CLaC at SemEval-2026 Task 6: Response Clarity Detection in Political Discourse

arXiv cs.CL / 5/5/2026

📰 NewsDeveloper Stack & InfrastructureModels & Research

Key Points

  • The paper presents a system for SemEval-2026 Task 6 (CLARITY) focused on detecting response clarity and evasion in question–answer pairs from U.S. presidential interviews.
  • Results show an LLM ensemble achieves 80 macro-F1 on the 3-class Task 1 and 59 on the 9-class Task 2, indicating strong performance across both label granularities.
  • For transformer encoders, a four-stage training pipeline with partial encoder layer unfreezing outperforms full fine-tuning by a wide margin, and ensembling English plus multilingual encoders boosts overall accuracy.
  • Surprisingly, prompt-based LLMs without task-specific parameter updates outperform fine-tuned encoders, especially on minority classes, and for open-weight LLMs parameter count alone does not predict effectiveness.
  • The study finds that enriching inputs by concatenating the full interviewer turn improves LLM performance but not encoder performance, while the main remaining error is the Clear Reply/Ambivalent boundary, consistent with human annotation disagreement.

Abstract

In this paper, we present our system for SemEval-2026 Task 6 (CLARITY) on response clarity and evasion detection in question-answer pairs from U.S. presidential interviews, comparing fine-tuned encoders with prompt-based LLMs. Our LLM ensemble achieves 80 macro-F1 on the 3-class Task 1 (9th/41) and 59 on the 9-class Task 2 (3rd/33). Across 8 transformer encoders optimized through a four-stage pipeline, partial encoder layer unfreezing outperforms full fine-tuning by a wide margin.
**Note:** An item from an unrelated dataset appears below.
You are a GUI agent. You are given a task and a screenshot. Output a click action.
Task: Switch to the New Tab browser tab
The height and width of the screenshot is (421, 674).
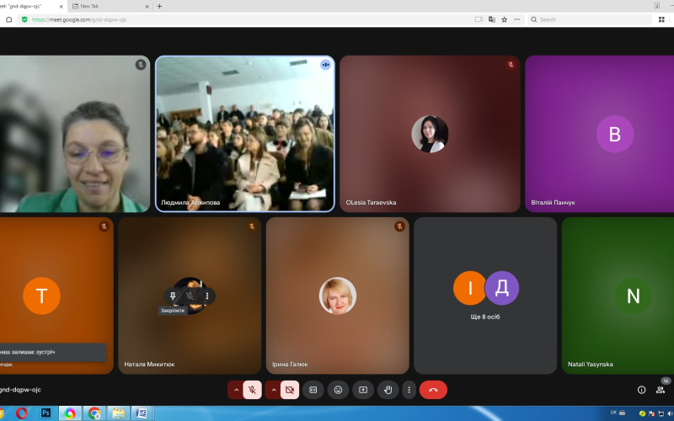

Combining English and multilingual encoders further improves ensemble performance over either family alone, despite multilingual models being individually weaker. Prompt-based LLMs, without any task-specific parameter updates, outperform fine-tuned encoders, particularly on minority classes; among open-weight LLMs, parameter count does not predict performance. Enriched input, concatenating the full interviewer turn, improves LLM performance but not that of encoders, an effect that persists with Longformer's extended context window, suggesting the divergence is not attributable to sequence-length capacity alone in our settings. The Clear Reply/Ambivalent boundary remains the dominant failure mode, mirroring the disagreement among human annotators. Our code, prompts, model configurations, and results are publicly available.